Auf den Ausgrabungsstätten spielen Geologen inzwischen eine wichtige Rolle: «Bevor die A5 bei Bevaix im Kanton Neuenburg gebaut wurde, habe es scheinbar mehr Geologen als Archäologen auf den Baustellen gegeben, die nach Spuren prähistorischer Vergangenheit gesucht hätten», so Braillard.

Mit fortschreitendem technischen Wandel und der Integration von naturwissenschaftlichen Abläufen bei Ausgrabungen haben es die Archäologen auch aufgegeben, sich jeweils auf eine einzige Fundstelle zu konzentrieren. Heute schauen sie sich in einem breiteren Umfeld um.

«Landschaften beispielsweise sind das Resultat einerseits aus der Geschichte und andererseits aus dem, was unsere Vorfahren mit dem Boden taten.»

Bis zur industriellen Revolution im 19. Jahrhundert sei die Interaktion zwischen Menschen und ihrer Umwelt wichtig gewesen. «Für das Überleben von Gemeinschaften und die Entwicklung von Zivilisationen war ausschlaggebend, das Ökosystem richtig zu bewirtschaften».

Die an Ort vorhandenen Ressourcen waren ausschlaggeend für den Entscheid, sich hier oder anderswo niederzulassen. Funde aus prähistorischer Zeit zeigen auf, dass die Leute damals ihre Zukunft über die Bewirtschaftung der vor Ort bestehenden Möglichkeiten einschätzten.

Andererseits, so Braillard, sei auch dies mehr als Konzept denn als Wirklichkeit aufzufassen.
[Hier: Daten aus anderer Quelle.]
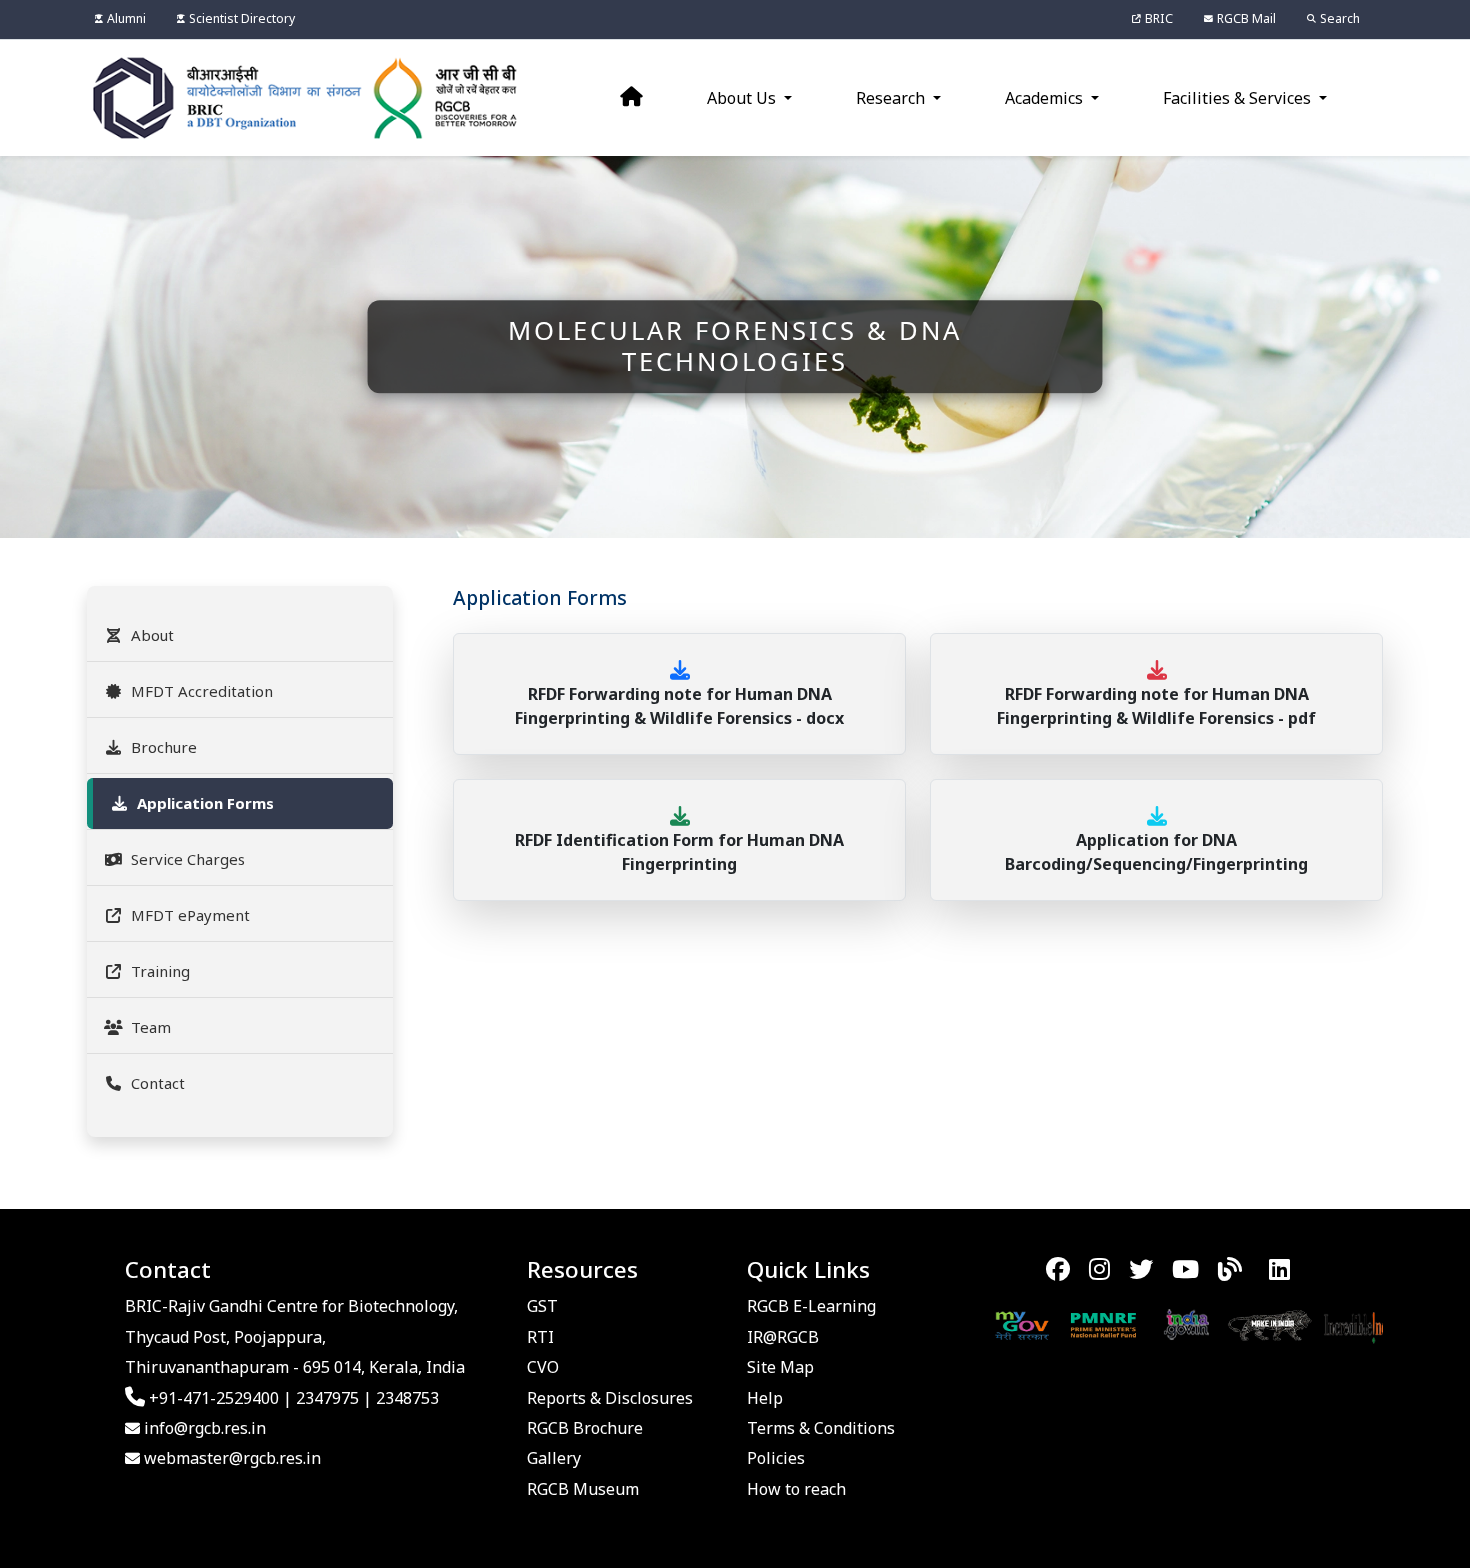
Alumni (126, 18)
Klar gefasste Pakete gebe es keine. «Die Zeit verläuft für Geologen nicht linear, sondern mit Unterbrechungen. Archäologen verstehen das nur schlecht.»
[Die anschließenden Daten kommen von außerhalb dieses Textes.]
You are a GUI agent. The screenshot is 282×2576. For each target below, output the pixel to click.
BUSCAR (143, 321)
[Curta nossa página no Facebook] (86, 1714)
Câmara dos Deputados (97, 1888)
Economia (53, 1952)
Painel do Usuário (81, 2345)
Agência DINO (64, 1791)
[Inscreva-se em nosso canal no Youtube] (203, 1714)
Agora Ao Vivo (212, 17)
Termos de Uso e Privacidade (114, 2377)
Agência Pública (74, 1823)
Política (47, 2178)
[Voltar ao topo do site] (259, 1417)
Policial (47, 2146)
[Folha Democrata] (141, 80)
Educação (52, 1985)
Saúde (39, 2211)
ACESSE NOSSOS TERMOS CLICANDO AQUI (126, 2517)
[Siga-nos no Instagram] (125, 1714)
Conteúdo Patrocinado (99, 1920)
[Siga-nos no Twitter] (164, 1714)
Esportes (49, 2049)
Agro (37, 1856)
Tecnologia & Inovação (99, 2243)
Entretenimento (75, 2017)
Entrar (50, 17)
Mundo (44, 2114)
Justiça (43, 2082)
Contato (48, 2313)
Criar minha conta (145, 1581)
Alles habe seine Geschichte, aber die Menschheit sei nur ein Teil davon. Sämtliche Informationen, die man über Menschen besitze, seien nur lokal.

Um das Alter von Fundgegenständen und Stichproben zu bestimmen, kommen verschiedene wissenschaftliche Methoden in Frage.

Die Radiokarbon-Methode (Radiokohlenstoff-Methode) erlaubt es, organische Materialien mit dem C14 Isotop zu messen. C14 ist ein instabiler Kohlenstoff. Stirbt ein Organismus, verliert er im regelmässigen Rhythmus C14.

Die Dendro-Chronologie ist eine Datierungsmethode der Geowissenschaft. Anhand der Jahresringe von Bäumen und ihrer unterschiedlichen Breite können bestimmte Wachstumszeiten zugeordnet werden.

Neutronenbeaming: Neutronen können Metalle durchdringen und Substanzen mit Hydrogen offenlegen. Dies erlaubt eine Analyse von Gegenständen, ohne dass man sie zerstören muss.